##### Exercise passage #####
Royal Commission list of recommendations

Chapter 2: The voting system

1.       The Mixed Member Proportional system as set out in para. 2.116 should be adopted (para. 2.182).

2.       A referendum on the adoption of the Mixed Member Proportional system should be held at or before the next general election after 1987 (para. 2.185).

Chapter 3: Maori representation

3.       The Mixed Member Proportional system should be adopted as the best means of providing effective Maori representation (para. 3.88).

4.       There should be no change to the present system of Maori representation prior to a decision on whether or not the Mixed Member Proportional system should be introduced (para. 3.88).

5.       Should the Mixed Member Proportional system be rejected, the system of Maori representation should be considered at the constitutional discussions referred to in recommendation 7 (para. 3.98).

6.       Should the Mixed Member Proportional system be rejected but no agreement be reached with the Maori people about the system of Maori representation, the separate Maori seats should be retained. Their number should be set on the basis of the number of electors of Maori descent who choose to go on the Maori roll, plus their children, using the same population quota as is applied in Genera! seats. Separate representation should be reviewed if either the number of Maori seats grows to more than 10% of the total number of seats in Parliament, or falls below 4 (para. 3.98).

7.       Parliament and Government should enter into consultation and discussion with a wide range of representatives of the Maori people about the definition and protection of the rights of the Maori people and the recognition of their constitutional position under the Treaty of Waitangi (para. 3.111).

Chapter 4 : The number of members of Parliament

8.       The number of members of Parliament should be increased to 120 (para. 4.33).

9.       The minimum number of members for the South Island should be set at 25 so long as plurality continues, or 15 under the Mixed Member Proportional system (paras. 4.35 and 4.36).
##### Dataset excerpts #####
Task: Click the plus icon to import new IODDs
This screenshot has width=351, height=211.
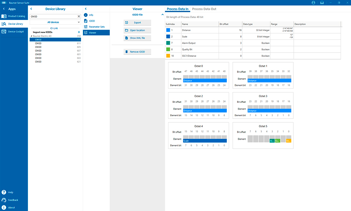Action: pos(79,32)
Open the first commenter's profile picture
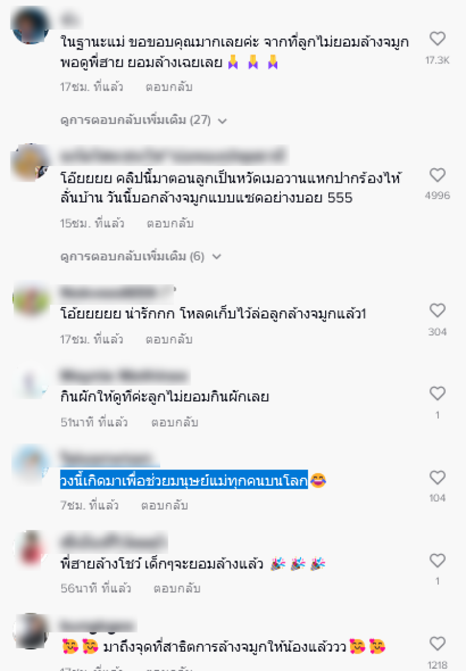Image resolution: width=466 pixels, height=671 pixels. coord(30,25)
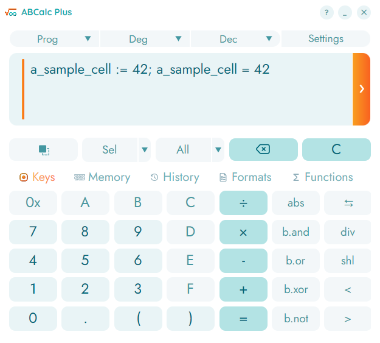Open the Functions tab
The image size is (380, 343).
pos(322,177)
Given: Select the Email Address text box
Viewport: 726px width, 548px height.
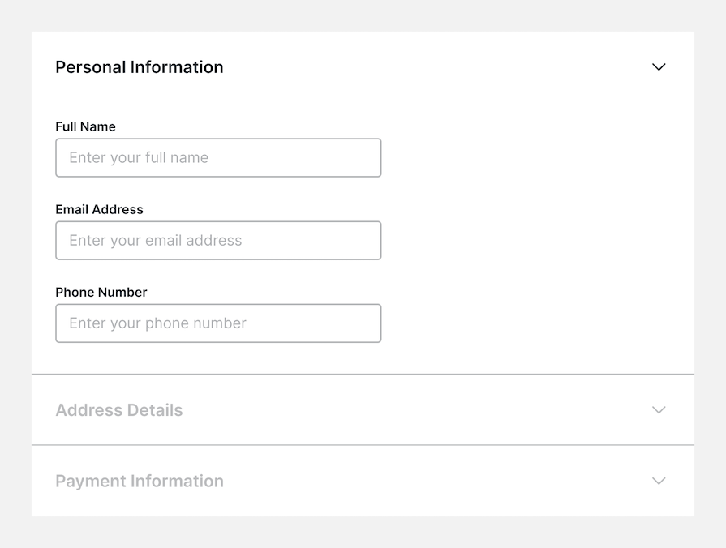Looking at the screenshot, I should coord(217,240).
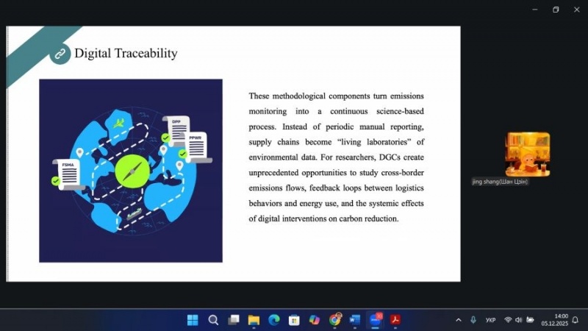
Task: Select jing shang participant video thumbnail
Action: pos(527,154)
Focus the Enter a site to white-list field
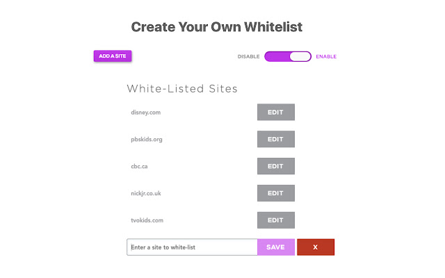 [x=191, y=247]
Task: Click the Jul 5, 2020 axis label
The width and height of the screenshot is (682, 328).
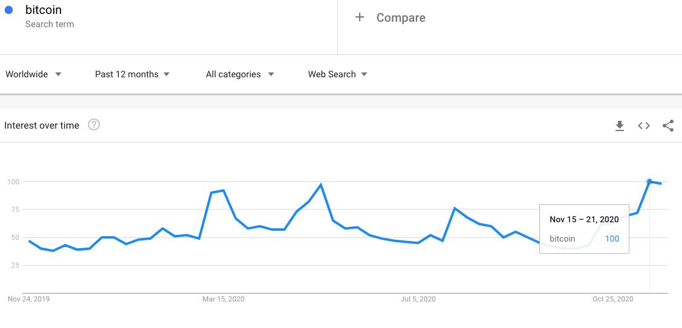Action: coord(418,299)
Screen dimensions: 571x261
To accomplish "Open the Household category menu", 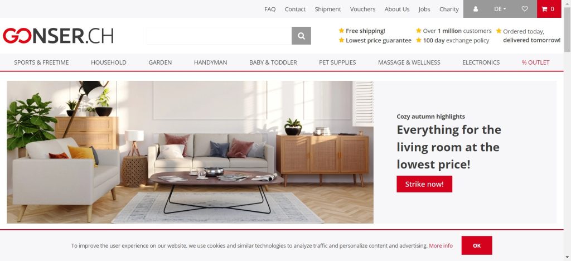I will (109, 62).
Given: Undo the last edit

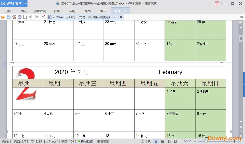Looking at the screenshot, I should tap(31, 17).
#####
* [Prompt 1]
Based on the Royal Commission recommendations, mark each statement yes or no, and quote the exact words that decide it.
(a) The number of members of Parliament should rise to 120.
(b) Maori representation should be changed before a decision on the Mixed Member Proportional system is made.
(c) Under the Mixed Member Proportional system, the South Island should have at least 25 members.
* [Prompt 2] According to the Royal Commission recommendations, when should the referendum on adopting the Mixed Member Proportional system be held?
* [Prompt 3] Continue the Royal Commission recommendations from the point where they end.

* [Exercise answer 1]
(a) Yes: "The number of members of Parliament should be increased to 120"
(b) No: "There should be no change to the present system of Maori representation prior to a decision on whether or not the Mixed Member Proportional system should be introduced"
(c) No: "or 15 under the Mixed Member Proportional system"

* [Exercise answer 2] At or before the next general election after 1987.

* [Exercise answer 3]
Chapter 5: boundary determination

10.   Each of the parties in the House of Representatives should have its own representative on the Representation Commission, to be appointed by the Governor-General on the nomination of the House. Such representatives should not be members of the House, and should not have the right to vote at meetings of the Commission (para. 5.14).

11.   The Department of Statistics should investigate the presentation of its meshblock population data in the form of basically different sets of approximate constituencies. If such data summaries can be produced:

(a)    several sets of approximate constituencies should be part of the initial data sent to members of the Representation Commission;

(b)    the Surveyor-General should base the provisional boundaries on the set of approximate constituencies chosen by the Representation Commission (para. 5.16).

12.   Brief reasons for the choice of the proposed boundaries, in terms of the criteria the Representation Commission must take into account, should be available at the office of the Registrar of Electors for each constituency (para. 5.20).

13.   There should continue to be no right of appeal from the decisions of the Representation Commission (para. 5.21).

14.   The determination of constituency boundaries should continue to be based on total population (para. 5.24).

15.   (a) The Department of Statistics should analyse the relationship between the electoral and usually resident populations of the constituencies determined by the boundary revisions of 1982/83 and 1986/87 (para. 5.30).

(b)    If this analysis indicates that the electoral population basis produces a significant bias in boundary revisions, a means of using usually resident meshblock populations in these revisions should be devised (para. 5.30).

16.   The Department of Statistics should devise and test projections of the usually resident and electoral populations of local authorities (para. 5.32).

17.   (a) If suitable projections of usually resident or electoral populations have been devised, they should be used in conjunction with a 5% tolerance in the determination of constituency boundaries (para. 5.39).

(b)    If no such projections have been devised, the present tolerance level of 5% should be maintained (para. 5.40).

18.   (a) When the boundaries of Maori seats are to be defined, the Representation Commission should consist of the Chairperson, the Surveyor-General, the Secretary of Maori Affairs, the unofficial members and 2 further voting members appointed by the Governor-General by Order-in-Council on the nomination of the Minister of Maori Affairs following consultation with appropriate Maori organisations (para. 5.45).

(b)    If there is a common roll under plurality, the Representation Commission should be required to take into account community of interest among the members of Maori tribes. The Commission’s membership should be changed to give it a Maori perspective (para. 5.45).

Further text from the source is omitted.